#### [TASK DIRECTIONS]
Only the closing part of the listing is wanted: reproduce exactly the line containing "Image resolution: width=1518" and all lines below it.
———
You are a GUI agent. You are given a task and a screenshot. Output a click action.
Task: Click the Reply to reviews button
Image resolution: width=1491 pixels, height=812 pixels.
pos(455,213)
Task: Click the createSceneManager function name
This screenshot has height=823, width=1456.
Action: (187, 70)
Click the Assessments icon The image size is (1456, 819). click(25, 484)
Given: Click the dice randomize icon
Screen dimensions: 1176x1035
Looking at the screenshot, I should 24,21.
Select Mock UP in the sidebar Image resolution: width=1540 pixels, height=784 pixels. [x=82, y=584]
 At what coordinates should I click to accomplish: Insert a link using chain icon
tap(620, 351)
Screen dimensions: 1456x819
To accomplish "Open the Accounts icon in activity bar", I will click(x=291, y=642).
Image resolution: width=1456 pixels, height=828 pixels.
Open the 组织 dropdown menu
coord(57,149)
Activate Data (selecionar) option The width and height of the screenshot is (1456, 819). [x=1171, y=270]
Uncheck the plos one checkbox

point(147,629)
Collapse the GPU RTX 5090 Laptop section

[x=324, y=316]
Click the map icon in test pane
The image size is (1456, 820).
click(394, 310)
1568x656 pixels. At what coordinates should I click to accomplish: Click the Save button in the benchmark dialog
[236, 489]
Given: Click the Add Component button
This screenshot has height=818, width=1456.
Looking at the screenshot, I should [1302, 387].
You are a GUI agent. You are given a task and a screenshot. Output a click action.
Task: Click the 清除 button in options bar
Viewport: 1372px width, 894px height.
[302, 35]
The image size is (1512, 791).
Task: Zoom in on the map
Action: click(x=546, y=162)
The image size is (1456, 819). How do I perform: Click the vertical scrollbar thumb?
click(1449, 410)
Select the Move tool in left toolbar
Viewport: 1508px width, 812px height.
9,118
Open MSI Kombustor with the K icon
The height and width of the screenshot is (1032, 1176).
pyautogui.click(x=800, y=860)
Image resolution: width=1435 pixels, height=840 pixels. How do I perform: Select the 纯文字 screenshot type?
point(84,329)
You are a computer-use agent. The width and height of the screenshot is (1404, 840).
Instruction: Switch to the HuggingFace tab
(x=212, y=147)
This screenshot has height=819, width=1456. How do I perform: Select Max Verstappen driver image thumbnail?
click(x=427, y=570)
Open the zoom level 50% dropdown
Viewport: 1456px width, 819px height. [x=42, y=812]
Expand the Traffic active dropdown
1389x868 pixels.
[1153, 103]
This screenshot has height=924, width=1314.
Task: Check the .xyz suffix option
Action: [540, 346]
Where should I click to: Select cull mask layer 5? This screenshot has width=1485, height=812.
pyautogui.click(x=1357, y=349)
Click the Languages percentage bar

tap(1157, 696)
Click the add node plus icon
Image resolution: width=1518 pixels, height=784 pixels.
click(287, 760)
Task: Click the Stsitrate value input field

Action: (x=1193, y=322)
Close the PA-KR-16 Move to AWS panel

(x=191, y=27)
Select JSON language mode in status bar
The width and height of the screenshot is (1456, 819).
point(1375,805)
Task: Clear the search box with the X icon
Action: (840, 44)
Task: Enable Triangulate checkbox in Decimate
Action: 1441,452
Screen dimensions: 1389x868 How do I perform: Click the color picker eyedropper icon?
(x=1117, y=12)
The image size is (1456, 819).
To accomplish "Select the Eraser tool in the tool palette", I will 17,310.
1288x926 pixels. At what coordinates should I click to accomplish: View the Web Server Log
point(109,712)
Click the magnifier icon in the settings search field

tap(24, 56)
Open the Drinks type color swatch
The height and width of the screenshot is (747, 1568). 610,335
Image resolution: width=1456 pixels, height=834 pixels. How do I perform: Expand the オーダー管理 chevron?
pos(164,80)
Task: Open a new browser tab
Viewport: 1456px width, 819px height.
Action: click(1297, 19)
———
#### [ANSWER FOR THE TASK]
Image resolution: width=1518 pixels, height=784 pixels.
click(287, 760)
Task: Click the Stsitrate value input field

Action: (x=1193, y=322)
Close the PA-KR-16 Move to AWS panel

(x=191, y=27)
Select JSON language mode in status bar
The width and height of the screenshot is (1456, 819).
point(1375,805)
Task: Clear the search box with the X icon
Action: (840, 44)
Task: Enable Triangulate checkbox in Decimate
Action: 1441,452
Screen dimensions: 1389x868 How do I perform: Click the color picker eyedropper icon?
(x=1117, y=12)
The image size is (1456, 819).
To accomplish "Select the Eraser tool in the tool palette", I will 17,310.
1288x926 pixels. At what coordinates should I click to accomplish: View the Web Server Log
point(109,712)
Click the magnifier icon in the settings search field

tap(24, 56)
Open the Drinks type color swatch
The height and width of the screenshot is (747, 1568). 610,335
Image resolution: width=1456 pixels, height=834 pixels. How do I perform: Expand the オーダー管理 chevron?
pos(164,80)
Task: Open a new browser tab
Viewport: 1456px width, 819px height.
Action: click(1297, 19)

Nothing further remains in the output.